Mémoire d'encres - Condorcet

Mémoire d'encres - Documents signés de Nicolas de CONDORCET (1743-1794), mathématicien, économiste et homme politique

Mathématicien, économiste, philosophe et homme politique, Jean-Antoine-Nicolas Caritat, dit Condorcet naît en 1743 à Ribemont et meurt en prison en 1794 à Bourg de l’Égalité. Il est un précurseur en statistiques ainsi qu’en probabilités et s’intéresse également à l’analyse des modes de scrutin. Il est l’auteur du théorème de Jury et du paradoxe de Condorcet. Également connu pour ses écrits philosophiques et son action politique, il siège parmi les girondins et propose la refondation du système éducatif, ainsi que celle du droit pénal.

Condorcet fait ses études chez les jésuites et, en 1765, publie son premier ouvrage sur le calcul intégral. En 1769, il entre à l’Académie royale des sciences, d’Alembert est son professeur, il deviendra son ami et sera son exécuteur testamentaire.

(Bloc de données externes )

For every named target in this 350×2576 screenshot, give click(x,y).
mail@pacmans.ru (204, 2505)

Ce dernier lui fait connaître Voltaire et l’économiste Turgot, alors contrôleur général sous Louis XVI, qui le nomme inspecteur général de la Monnaie, fonction qu’il occupe jusqu’en 1790.

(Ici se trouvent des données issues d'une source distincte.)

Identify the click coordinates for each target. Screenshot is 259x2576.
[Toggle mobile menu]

En 1782, il devient secrétaire de l’Académie française, manifeste un intérêt croissant pour la philosophie et la politique et collabore à l’Encyclopédie. Défenseur des droits de l’homme, ouvertement républicain, il est l’un des acteurs importants de la Révolution française. En 1791, il est élu au conseil municipal de Paris et député de Paris au sein de l’Assemblée législative. Il devient chroniqueur de l’Assemblée Nationale et publie de nombreux écrits dans Le Journal de Paris, puis dans Les Chroniques de Paris.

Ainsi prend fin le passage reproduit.